Юлия тем временем улыбалась во весь рот, и старший брат смотрел на неё с подозрением.

– Всё я учила, – ответила Антонина. – Но тем не менее стрекоза не прыгает. И ты, – обратилась она к внуку, – вместо того чтобы умничать, взял бы и понаблюдал за стрекозами.

– Ага, больше мне делать нечего. Я лучше дедушке Крылову на слово поверю.

– Ну и зря!

– Бабушка, расскажи Сашке, почему Крылов написал, что она прыгает! – не отставала от Антонины Юленька.

– Расскажи-расскажи, – усмехнулся внук, не допуская даже мысли о том, что бабушке удастся его переубедить.

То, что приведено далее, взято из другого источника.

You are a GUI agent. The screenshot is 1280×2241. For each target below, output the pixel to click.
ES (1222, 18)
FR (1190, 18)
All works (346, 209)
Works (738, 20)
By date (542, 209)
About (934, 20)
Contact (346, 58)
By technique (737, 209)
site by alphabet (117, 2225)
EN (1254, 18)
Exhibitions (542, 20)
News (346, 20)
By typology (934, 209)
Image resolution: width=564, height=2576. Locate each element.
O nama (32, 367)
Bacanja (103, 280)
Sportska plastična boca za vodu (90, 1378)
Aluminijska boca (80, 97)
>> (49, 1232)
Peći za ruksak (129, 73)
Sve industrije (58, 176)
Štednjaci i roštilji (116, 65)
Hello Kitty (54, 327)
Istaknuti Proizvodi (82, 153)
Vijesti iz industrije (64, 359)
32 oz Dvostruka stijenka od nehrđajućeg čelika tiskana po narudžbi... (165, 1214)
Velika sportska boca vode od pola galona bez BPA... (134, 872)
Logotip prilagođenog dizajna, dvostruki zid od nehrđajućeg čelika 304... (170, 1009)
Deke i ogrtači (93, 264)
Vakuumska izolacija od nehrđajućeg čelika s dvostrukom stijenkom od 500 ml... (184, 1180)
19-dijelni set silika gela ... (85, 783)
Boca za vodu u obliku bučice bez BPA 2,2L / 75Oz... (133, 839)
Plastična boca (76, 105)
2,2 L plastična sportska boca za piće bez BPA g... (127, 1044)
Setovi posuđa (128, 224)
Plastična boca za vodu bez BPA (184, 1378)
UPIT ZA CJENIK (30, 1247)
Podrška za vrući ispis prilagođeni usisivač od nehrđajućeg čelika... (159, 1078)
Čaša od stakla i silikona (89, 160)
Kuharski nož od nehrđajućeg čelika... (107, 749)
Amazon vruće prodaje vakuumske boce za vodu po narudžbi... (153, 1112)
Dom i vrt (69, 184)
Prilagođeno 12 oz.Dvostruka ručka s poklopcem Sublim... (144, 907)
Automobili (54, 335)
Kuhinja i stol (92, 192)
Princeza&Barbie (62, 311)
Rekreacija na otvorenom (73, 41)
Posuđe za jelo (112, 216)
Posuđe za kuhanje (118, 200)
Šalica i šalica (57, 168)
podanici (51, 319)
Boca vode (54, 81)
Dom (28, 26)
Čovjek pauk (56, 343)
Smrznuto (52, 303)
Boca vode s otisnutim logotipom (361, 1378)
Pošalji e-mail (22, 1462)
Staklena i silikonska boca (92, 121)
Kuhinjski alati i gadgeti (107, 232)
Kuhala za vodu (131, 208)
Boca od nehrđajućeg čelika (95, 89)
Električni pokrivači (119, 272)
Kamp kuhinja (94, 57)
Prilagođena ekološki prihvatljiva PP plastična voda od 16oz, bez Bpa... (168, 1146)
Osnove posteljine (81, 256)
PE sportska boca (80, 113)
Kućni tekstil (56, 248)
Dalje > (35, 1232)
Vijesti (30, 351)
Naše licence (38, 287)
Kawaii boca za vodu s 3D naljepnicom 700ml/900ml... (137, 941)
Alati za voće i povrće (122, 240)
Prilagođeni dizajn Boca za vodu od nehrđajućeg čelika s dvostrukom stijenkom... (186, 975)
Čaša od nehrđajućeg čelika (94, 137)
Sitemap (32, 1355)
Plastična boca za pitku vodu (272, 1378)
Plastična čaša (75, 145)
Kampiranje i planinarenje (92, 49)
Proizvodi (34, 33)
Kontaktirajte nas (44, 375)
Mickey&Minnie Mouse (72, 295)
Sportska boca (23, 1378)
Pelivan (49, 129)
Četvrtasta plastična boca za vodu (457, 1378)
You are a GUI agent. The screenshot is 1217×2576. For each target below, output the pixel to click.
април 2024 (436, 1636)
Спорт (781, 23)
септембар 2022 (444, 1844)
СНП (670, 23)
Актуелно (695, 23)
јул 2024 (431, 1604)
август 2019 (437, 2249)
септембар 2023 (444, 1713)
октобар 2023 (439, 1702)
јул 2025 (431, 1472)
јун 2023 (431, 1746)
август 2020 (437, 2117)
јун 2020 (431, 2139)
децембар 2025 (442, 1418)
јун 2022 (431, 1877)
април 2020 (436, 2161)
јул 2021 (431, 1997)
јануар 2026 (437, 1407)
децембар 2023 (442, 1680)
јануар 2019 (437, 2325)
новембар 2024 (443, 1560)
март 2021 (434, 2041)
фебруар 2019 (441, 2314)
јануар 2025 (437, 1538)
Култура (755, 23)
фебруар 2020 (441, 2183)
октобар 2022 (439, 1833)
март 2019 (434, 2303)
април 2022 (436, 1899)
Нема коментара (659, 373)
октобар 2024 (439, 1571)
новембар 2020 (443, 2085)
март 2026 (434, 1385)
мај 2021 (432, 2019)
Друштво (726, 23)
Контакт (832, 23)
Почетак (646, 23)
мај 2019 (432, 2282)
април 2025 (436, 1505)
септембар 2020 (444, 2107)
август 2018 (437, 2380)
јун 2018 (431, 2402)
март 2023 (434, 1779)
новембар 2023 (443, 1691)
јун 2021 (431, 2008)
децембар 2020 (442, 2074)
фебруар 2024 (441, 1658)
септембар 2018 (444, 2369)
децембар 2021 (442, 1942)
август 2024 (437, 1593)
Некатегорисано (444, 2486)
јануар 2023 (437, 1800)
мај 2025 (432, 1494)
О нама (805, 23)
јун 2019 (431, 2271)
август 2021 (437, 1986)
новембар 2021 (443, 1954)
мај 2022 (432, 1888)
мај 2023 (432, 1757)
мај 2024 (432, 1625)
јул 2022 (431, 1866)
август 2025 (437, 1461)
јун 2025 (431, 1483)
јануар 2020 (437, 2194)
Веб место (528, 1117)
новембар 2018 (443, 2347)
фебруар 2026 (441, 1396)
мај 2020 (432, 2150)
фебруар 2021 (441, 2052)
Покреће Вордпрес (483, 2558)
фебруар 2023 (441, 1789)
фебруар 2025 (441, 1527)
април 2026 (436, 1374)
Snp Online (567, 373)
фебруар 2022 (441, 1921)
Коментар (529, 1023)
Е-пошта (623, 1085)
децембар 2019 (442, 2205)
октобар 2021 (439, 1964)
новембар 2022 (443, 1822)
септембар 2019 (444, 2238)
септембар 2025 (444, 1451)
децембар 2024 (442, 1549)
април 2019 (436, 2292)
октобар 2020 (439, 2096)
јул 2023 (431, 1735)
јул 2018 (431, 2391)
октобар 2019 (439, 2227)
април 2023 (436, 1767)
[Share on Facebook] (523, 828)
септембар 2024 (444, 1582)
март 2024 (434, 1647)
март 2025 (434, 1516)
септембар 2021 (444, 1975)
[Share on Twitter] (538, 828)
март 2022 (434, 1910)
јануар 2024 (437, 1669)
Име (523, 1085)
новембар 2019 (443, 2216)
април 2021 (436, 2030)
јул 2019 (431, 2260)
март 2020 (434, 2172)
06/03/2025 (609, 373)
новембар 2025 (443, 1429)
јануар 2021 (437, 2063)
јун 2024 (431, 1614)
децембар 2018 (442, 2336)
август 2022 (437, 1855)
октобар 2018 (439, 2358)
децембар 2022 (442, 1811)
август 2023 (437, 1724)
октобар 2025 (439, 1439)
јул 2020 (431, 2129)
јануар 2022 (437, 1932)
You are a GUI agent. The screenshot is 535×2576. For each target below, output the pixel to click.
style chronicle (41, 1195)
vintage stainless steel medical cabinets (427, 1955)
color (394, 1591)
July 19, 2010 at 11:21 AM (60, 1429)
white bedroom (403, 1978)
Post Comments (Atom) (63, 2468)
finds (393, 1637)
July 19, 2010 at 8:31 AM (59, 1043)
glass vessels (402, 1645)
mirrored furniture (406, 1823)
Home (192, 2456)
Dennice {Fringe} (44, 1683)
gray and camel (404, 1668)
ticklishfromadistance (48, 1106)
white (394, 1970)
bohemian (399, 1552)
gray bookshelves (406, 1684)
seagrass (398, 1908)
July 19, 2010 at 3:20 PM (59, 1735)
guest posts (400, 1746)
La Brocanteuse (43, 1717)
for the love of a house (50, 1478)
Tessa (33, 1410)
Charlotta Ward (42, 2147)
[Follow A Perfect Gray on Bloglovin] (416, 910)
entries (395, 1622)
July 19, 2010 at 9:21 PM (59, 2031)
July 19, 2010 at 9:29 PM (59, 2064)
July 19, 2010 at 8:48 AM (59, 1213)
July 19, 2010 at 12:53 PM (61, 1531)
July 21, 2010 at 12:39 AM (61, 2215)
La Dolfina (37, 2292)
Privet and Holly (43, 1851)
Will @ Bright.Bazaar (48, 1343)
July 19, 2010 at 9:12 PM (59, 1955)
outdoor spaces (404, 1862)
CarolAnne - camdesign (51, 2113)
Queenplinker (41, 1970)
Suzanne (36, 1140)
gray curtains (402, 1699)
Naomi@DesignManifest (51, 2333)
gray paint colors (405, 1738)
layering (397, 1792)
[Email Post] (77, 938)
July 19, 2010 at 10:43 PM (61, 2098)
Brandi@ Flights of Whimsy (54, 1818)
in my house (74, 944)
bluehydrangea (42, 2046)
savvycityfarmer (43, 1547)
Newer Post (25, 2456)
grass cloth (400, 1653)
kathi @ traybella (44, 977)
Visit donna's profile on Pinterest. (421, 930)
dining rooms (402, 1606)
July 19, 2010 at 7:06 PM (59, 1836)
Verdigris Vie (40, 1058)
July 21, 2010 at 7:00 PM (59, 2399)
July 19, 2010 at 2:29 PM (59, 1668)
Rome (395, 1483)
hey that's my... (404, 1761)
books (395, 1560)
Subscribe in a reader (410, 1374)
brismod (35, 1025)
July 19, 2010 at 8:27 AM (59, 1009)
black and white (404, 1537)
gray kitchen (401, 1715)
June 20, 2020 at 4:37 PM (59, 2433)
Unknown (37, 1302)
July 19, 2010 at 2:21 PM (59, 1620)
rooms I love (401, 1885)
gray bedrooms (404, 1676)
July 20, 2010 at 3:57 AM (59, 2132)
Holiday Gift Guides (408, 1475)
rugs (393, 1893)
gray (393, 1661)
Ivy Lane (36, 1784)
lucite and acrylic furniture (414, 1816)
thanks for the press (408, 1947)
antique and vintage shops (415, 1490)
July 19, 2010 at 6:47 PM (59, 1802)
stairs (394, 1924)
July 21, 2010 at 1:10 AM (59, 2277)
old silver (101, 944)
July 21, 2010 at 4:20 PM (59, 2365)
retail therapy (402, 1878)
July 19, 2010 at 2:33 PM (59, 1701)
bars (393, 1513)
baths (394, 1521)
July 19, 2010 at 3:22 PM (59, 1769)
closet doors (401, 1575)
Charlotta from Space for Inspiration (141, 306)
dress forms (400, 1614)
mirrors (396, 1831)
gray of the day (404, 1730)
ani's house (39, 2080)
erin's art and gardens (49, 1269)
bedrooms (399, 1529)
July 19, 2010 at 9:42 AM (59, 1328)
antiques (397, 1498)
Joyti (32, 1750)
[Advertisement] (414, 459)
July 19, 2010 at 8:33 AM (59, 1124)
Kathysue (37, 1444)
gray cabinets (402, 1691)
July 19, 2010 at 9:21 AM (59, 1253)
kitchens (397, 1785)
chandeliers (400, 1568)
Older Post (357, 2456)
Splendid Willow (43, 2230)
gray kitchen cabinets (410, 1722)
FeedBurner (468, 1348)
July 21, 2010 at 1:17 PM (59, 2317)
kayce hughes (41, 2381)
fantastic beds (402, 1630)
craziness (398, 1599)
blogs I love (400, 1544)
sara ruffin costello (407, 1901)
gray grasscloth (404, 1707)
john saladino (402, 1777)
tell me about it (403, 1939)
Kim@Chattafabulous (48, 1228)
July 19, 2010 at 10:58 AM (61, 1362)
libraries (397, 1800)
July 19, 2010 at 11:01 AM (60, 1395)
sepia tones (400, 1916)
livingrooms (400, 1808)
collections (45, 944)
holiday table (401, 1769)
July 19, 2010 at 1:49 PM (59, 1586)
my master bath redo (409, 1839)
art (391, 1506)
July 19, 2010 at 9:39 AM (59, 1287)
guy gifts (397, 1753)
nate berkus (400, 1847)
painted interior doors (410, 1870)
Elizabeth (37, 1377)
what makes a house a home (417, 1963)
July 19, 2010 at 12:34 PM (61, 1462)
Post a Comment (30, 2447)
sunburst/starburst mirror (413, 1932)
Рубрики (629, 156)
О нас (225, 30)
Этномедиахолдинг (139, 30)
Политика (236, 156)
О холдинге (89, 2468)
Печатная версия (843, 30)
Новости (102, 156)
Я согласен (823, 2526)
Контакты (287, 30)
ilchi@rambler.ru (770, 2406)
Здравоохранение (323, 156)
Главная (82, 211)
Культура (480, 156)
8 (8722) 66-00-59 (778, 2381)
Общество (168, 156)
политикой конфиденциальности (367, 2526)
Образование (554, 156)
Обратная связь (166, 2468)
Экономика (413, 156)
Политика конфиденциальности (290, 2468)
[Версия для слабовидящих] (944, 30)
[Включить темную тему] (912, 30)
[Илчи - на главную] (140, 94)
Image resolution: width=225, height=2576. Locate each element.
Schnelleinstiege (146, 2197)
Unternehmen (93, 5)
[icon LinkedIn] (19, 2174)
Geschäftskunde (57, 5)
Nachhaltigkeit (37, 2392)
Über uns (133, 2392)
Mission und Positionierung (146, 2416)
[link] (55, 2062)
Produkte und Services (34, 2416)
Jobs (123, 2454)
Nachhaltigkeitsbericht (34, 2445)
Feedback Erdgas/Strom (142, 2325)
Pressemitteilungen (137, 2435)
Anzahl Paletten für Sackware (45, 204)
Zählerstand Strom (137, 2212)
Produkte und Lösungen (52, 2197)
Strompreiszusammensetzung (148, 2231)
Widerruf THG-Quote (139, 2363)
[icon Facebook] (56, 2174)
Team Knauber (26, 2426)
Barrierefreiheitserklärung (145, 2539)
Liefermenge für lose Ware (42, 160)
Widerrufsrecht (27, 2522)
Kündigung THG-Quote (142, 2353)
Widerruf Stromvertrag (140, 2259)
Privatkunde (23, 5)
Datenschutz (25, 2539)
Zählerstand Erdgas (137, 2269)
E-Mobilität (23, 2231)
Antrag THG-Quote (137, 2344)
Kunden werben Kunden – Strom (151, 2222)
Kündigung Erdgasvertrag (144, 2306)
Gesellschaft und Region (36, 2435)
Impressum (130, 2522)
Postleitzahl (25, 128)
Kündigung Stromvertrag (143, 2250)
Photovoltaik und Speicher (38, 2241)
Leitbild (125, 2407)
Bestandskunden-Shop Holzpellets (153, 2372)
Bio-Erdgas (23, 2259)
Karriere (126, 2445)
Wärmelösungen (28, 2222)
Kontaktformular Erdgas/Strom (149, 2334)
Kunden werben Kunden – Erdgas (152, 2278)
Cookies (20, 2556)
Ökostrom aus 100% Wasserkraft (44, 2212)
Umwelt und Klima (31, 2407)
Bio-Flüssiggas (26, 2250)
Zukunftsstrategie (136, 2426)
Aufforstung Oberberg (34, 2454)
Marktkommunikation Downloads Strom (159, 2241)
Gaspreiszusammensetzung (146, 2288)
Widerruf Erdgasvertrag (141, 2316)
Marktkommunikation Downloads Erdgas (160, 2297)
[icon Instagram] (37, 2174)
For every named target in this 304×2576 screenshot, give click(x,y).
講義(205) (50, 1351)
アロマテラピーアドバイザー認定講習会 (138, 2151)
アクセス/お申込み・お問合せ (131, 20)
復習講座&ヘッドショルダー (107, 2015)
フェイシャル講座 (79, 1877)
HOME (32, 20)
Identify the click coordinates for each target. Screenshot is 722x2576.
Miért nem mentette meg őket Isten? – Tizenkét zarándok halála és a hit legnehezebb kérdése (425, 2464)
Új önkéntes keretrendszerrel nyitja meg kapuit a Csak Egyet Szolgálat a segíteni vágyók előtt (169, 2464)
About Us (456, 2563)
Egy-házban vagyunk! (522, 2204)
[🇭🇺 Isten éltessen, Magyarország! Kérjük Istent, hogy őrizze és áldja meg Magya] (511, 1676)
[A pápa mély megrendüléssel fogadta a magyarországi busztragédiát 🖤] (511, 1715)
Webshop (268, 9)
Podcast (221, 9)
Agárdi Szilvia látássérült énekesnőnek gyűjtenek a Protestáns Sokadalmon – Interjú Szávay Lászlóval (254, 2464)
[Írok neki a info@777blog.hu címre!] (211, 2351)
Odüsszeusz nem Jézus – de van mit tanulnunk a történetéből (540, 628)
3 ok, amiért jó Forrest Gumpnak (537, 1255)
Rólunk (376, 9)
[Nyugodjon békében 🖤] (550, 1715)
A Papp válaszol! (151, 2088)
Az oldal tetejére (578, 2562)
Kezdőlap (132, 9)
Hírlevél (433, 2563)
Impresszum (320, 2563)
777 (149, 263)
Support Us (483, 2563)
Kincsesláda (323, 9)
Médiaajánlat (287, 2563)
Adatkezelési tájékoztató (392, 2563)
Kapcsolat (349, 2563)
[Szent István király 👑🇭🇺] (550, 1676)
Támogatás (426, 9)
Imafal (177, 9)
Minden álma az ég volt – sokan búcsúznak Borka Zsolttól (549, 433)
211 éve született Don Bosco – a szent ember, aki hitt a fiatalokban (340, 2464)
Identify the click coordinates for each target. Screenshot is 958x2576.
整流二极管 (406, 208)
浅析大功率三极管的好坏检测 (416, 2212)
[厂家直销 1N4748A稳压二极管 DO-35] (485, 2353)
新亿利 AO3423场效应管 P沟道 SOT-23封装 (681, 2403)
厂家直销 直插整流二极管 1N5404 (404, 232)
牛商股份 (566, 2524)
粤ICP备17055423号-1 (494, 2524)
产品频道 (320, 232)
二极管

– Видишь ли, – вздохнув, начала Антонина, – в те времена, когда Крылов писал свои басни, интернета не было…

– Совсем? – удивилась внучка.

– Совсем, – кивнула Антонина, – и многие авторы брали сюжеты друг у друга.

– Знаю, как Шекспир, – кивнул с умным видом внук.

– Примерно, – не стала спорить бабушка, – и Крылов взял сюжет своей басни, а заодно и героев, из басни французского баснописца Лафонтена. А Лафонтен брал сюжеты для своих басен у древнегреческого баснописца Эзопа. В Греции цикад так же много, как у нас кузнечиков. Во Франции так же всем привычно стрекотание цикад. А вот в Петербурге, где жил и творил Иван Андреевич, их нет. К тому же Крылов, судя по всему, не слишком разбирался в мире насекомых, поэтому французское слово «цикада» он перевёл на русский как «стрекоза». Вот отсюда и началась некоторая путаница.